AJ Dahiya of The Pollination Project: “Compassion has many different faces”

AJ Dahiya on Thrive Global

by Ben Ari

Compassion has many different faces: Through our focus on individuals working at grassroots levels, we gain the chance to uplift the voices of diverse and marginalized leaders whose work is often overlooked by larger institutional funders. When you make the opportunity to serve accessibly, you get so much more diversity; not only racial or socioeconomic diversity of the players, but also a diversity of ideas and solutions.

As part of my series about “individuals and organizations making an important social impact”, I had the pleasure of interviewing AJ Dahiya.

AJ Dahiya is a former monk who is now a writer, speaker, and Chief Vision Officer of The Pollination Project, a global community of 4,000+ grassroots volunteer leaders in over 125 countries. At The Pollination Project, AJ pioneers disruptive philanthropic approaches that serve as an antidote to apathy, funding individuals directly for social projects in their own communities.
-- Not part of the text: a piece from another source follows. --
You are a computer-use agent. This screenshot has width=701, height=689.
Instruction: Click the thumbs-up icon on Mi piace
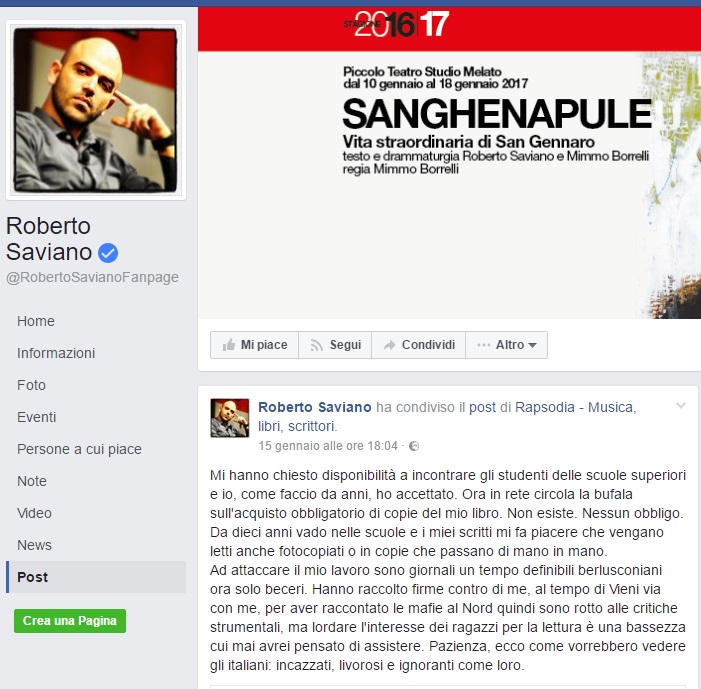click(229, 345)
A leader of the #heartivist movement, AJ advocates for the amplifying effects of non-financial resources and self-reflective practices as foundational factors in building a kinder, more compassionate world.

Thank you so much for joining us in this interview series! Can you tell us a story about what brought you to this specific career path?

I would say my path is untraditional, but my past connects to my present role through the principle of service. The role I’ve held for most of my life was that of a monk. At 18, I renounced all my worldly possessions and joined a monastery. I spent the better part of a decade traveling to monastic communities around the world, consulting with the leaders of those communities about how they could be more connected and compassionate. But at a certain point, I began to feel I had grown as much as I could in that life, and decided to stake out a new path. Still desiring to be in service, I was fortunate to lead several organizations before coming to The Pollination Project; notably The Bhakti Center in New York, and Hope Not Hate USA. I still feel, even today, that the center of my work is to be in deep service to others, although doing that through the lens of philanthropy looks very different than it did when I was a monk.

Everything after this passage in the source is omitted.